Yesterday at Lunch Buffet I noted briefly that Crag Robinson, founder and editor of The Iowa Republican, a resource all political junkies have come to rely on in presidential years, suddenly went after Scott Walker with hammer and tongs for flip-flopping on immigration policy and ethanol subsidies. I observed that Robinson wasn’t the sort of guy a presidential candidate wanted as an enemy, and I did wonder to myself if ol’ Craig was sweet on some other specific candidate.

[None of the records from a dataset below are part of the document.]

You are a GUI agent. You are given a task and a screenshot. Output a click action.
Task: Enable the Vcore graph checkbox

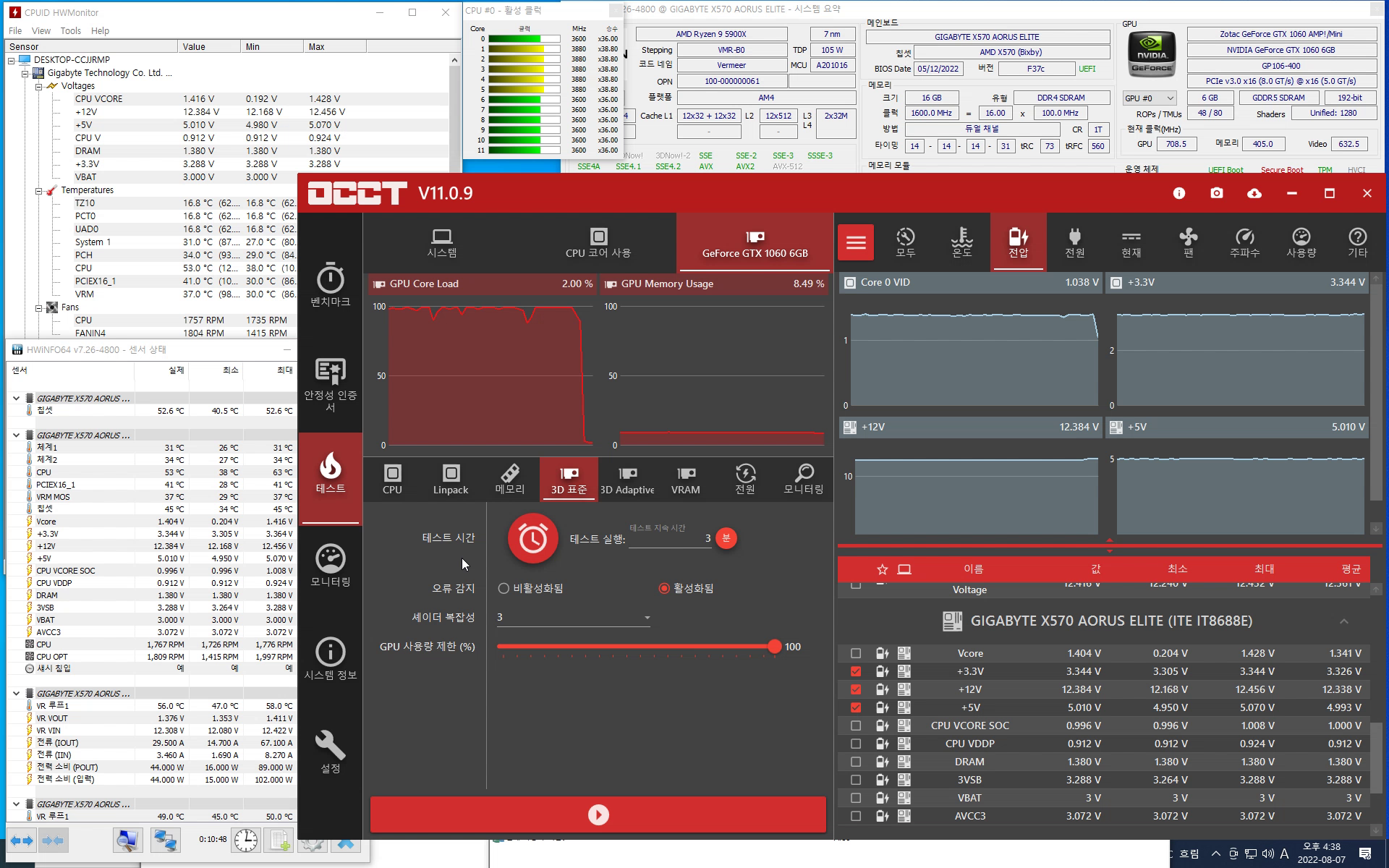[856, 653]
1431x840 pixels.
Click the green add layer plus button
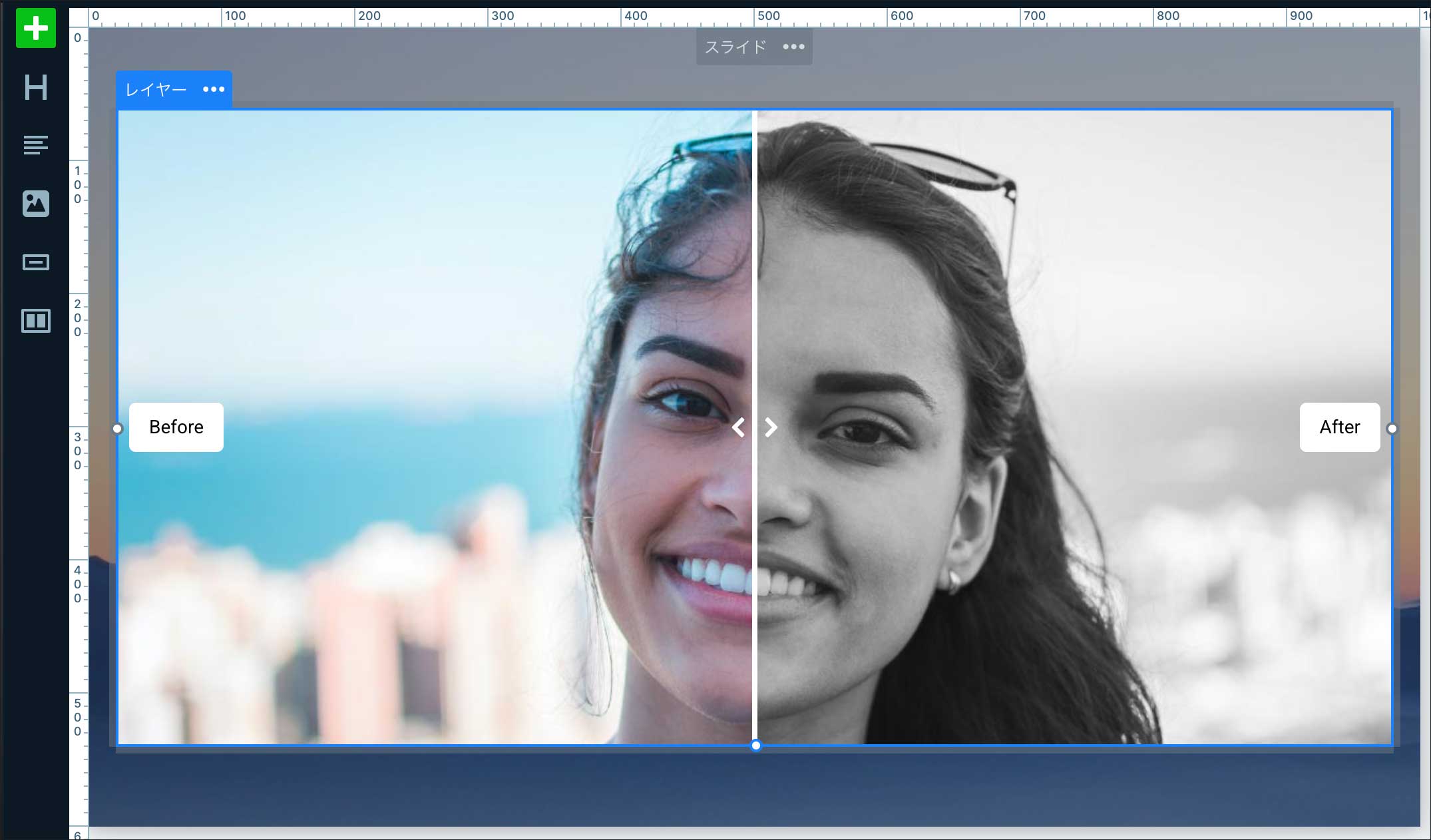tap(36, 29)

So last night WaPo’s Ed O’Keefe and Robert Costa reported that Team Jeb Bush was all over the place making the same attack on Walker:
It started with a subtle poke at Jeb Bush almost two months ago, when Scott Walker suggested that Republicans need “a new, fresh approach.” Since then, Walker has continued jabbing, casting himself as the “son of a preacher” — instead of, say, a president — and warning Republicans against “looking to the past.”
With each provocation amid Walker’s fast rise, the Bush camp has grown increasingly agitated — not just by the attacks but also by what they see as a lack of scrutiny of the Wisconsin governor’s record.

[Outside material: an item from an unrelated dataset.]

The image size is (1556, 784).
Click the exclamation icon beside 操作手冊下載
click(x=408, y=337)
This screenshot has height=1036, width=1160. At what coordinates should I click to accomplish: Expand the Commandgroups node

Bush supporters fired back on Tuesday, starting when Al Cardenas, a Miami-based lawyer and longtime Bush supporter, took to Twitter to attack Walker’s shifting positions: “Did u know S Walker was for path to citizenship. Now not? Did u know he was against ethanol subsidy, now he is for? Do u really know him?”

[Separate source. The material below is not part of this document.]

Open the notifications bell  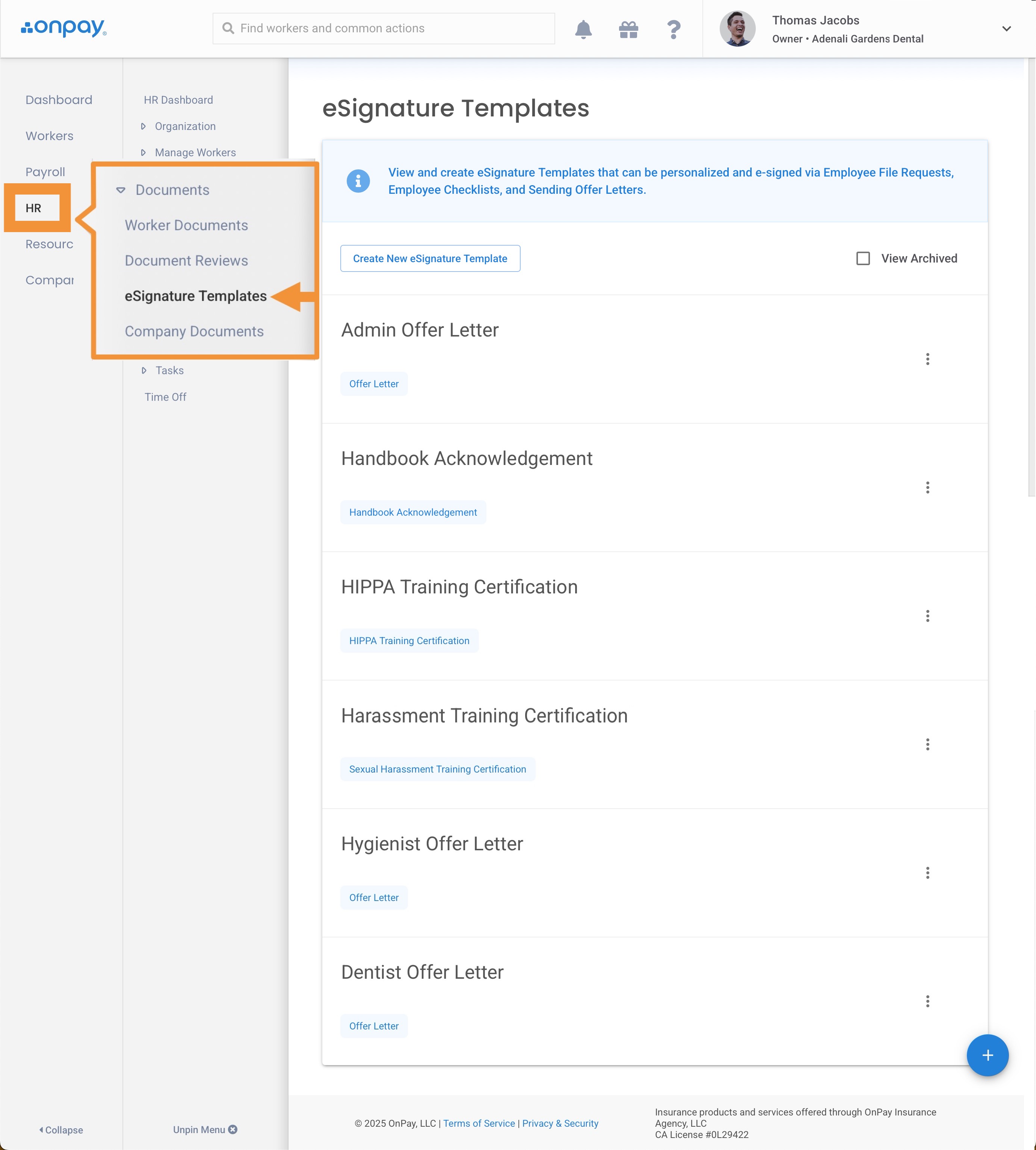point(583,29)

In an e-mail to The Washington Post, Bush ally Ana Navarro repeated the theme, suggesting Walker was starting to sound a bit like that most renowned of Republican flip-floppers, Mitt Romney.
“Running for president requires having the mettle to keep your boots on, not change into flip-flops when it starts getting hot,” Navarro said in an e-mail. “I think the flip-flop label hasn’t yet stuck to Walker because unlike Romney, until now he’s had a low profile nationally.”
Now maybe this is just a coincidence, or maybe Robinson saw the attacks on Walker and agreed with them without harboring any special affection for Jeb. But putting Craig aside, it is clear that all the pious talk from Jeb about running an “optimistic” campaign that didn’t rely on the disparagement of rivals was just that: talk. And if, God forbid, I were a Jeb booster, I’d be relieved. What’s the point of having a quadrillion dollars in the bank if you can’t use it to trash your opponents? It’s in no small part how Mitt Romney got himself nominated in 2012, and if there’s any clear path to the nomination for Jeb, it’s over the bodies of other candidates buried by toxic gold.